What is a Compound Interest Calculator?
The Compound Interest Calculator demonstrates the extraordinary power of compounding — earning interest on interest. It calculates both compound and simple interest for any principal, rate, time period, and compounding frequency, clearly showing why compounding is called the eighth wonder of the world.
Benefits of Using Rupee Logic Compound Interest Calculator
CI vs SI Comparison
See exactly how much more compound interest generates compared to simple interest over the same period.
Frequency Impact
Compare annual, quarterly, monthly, and daily compounding to see how frequency affects final returns.
Power of Time
Understand why small differences in investment horizon create massive differences in final corpus.
Rule of 72
Instantly verify the Rule of 72 — divide 72 by rate to know how many years to double your money.

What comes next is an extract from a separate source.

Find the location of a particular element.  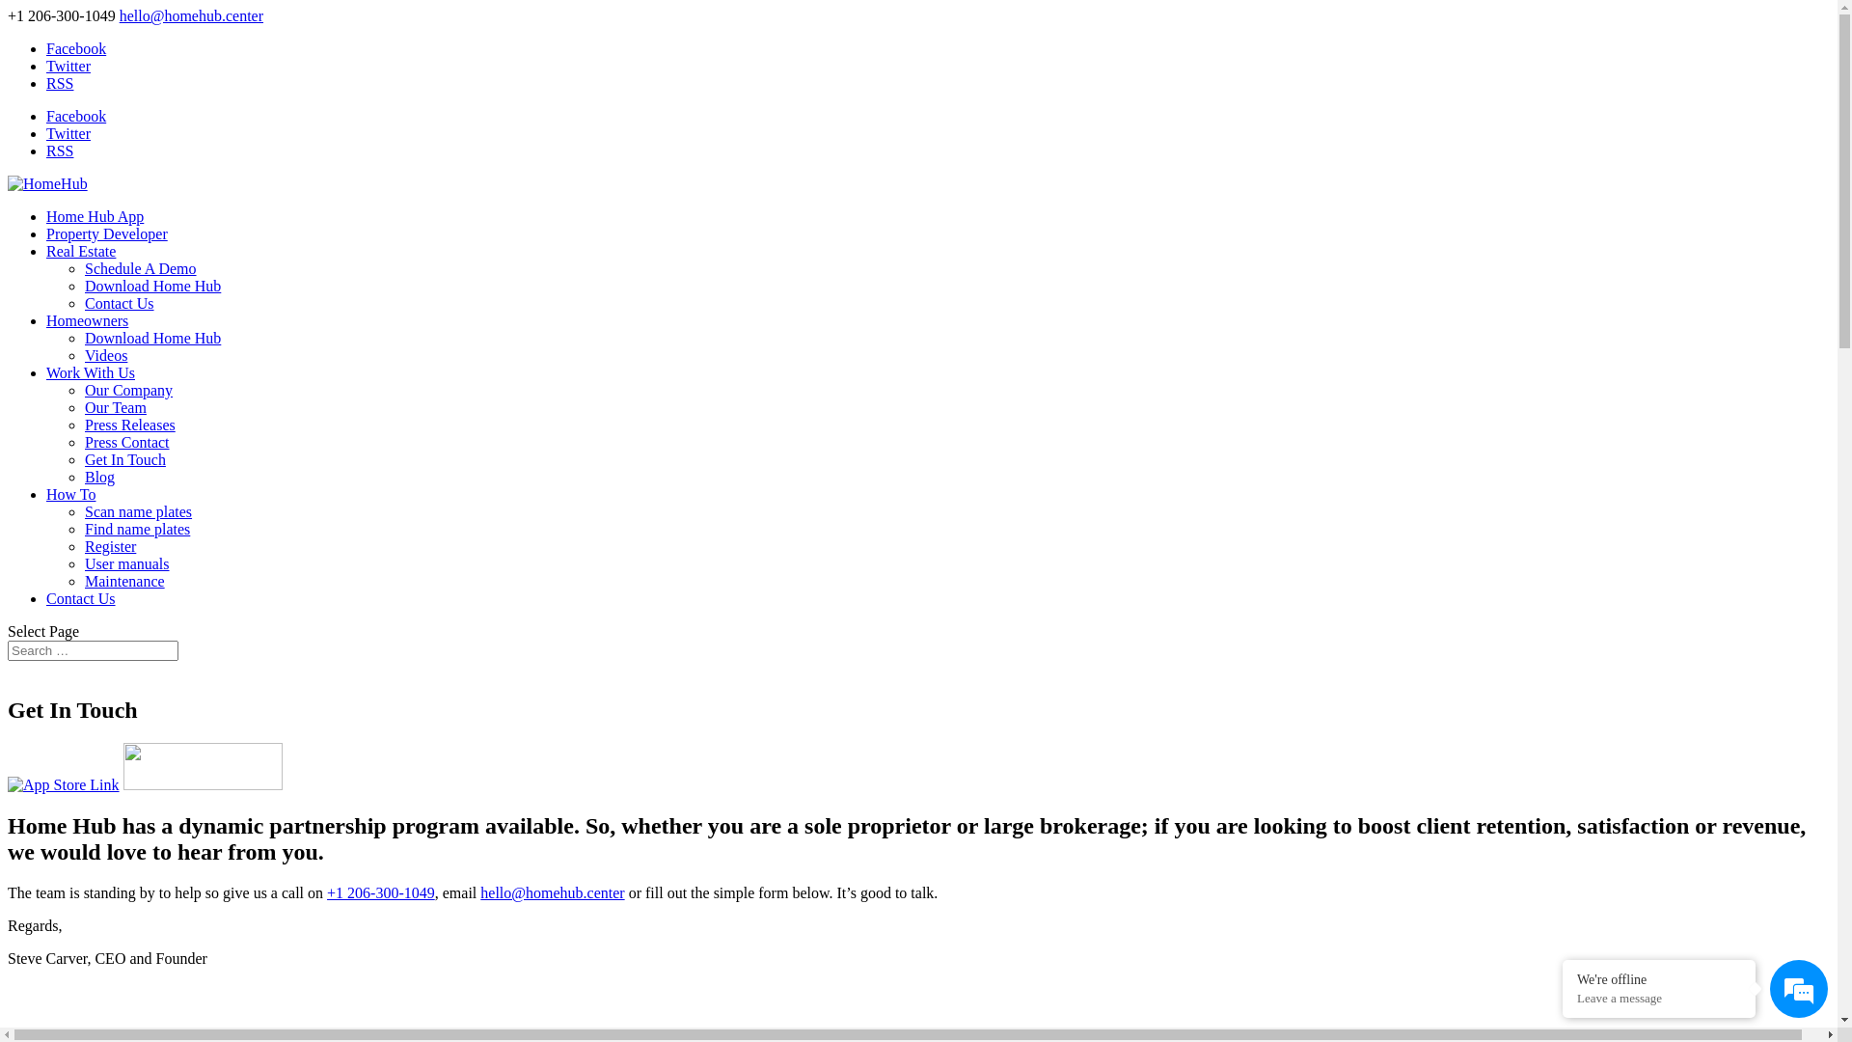

'Facebook' is located at coordinates (46, 116).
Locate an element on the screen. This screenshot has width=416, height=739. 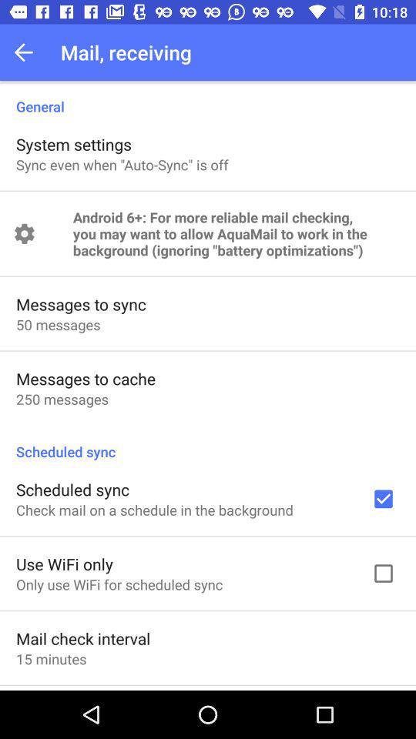
250 messages is located at coordinates (62, 398).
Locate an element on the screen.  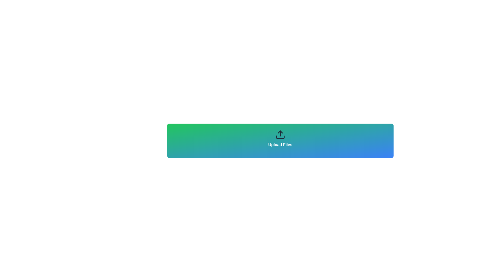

Frequently Asked Questions — Compound Interest Calculator
Simple Interest calculates interest only on the principal. ₹1 lakh at 10% for 10 years = ₹1L total interest. Compound Interest calculates interest on principal plus accumulated interest. ₹1 lakh at 10% quarterly compounding for 10 years = ₹1.64L interest — 64% more than SI. The formula is: CI = P × [(1 + r/n)^(nt) - 1], where n is compounding frequency per year.
The Rule of 72 is a quick mental math shortcut: divide 72 by the annual interest rate to find approximate years to double your money. At 6% (PPF): 72/6 = 12 years; at 8%: 72/8 = 9 years; at 12% (equity SIP): 72/12 = 6 years; at 15%: 72/15 = 4.8 years. The rule works best for rates between 5% and 20% and is accurate within 1-2 years.
More frequent compounding means higher returns. ₹1 lakh at 10% for 10 years: annual compounding gives ₹2,59,374; quarterly gives ₹2,68,506; monthly gives ₹2,70,704; daily gives ₹2,71,791. The difference between annual and daily is ₹12,417 or about 4.8% more. FDs compound quarterly by default in India. Banks in India do not generally offer daily compounding for deposits.
Starting 10 years earlier can double or triple your final corpus for the same monthly investment. Example: ₹5,000/month SIP at 12% starting at age 25 for 35 years = ₹3.24 crore. Starting at 35 for 25 years = ₹94 lakh. Starting at 45 for 15 years = ₹25 lakh. The last 10-15 years generate the majority of corpus because compounding accelerates exponentially, not linearly.
Loans use compound interest in reverse — compounding works against you as a borrower. A ₹50 lakh home loan at 8.5% for 20 years results in total interest of ₹60+ lakh — more than the principal. Making even one extra EMI per year reduces a 20-year loan by 3-4 years. Prepayments in early years save far more than later prepayments because interest compounds on the outstanding principal balance.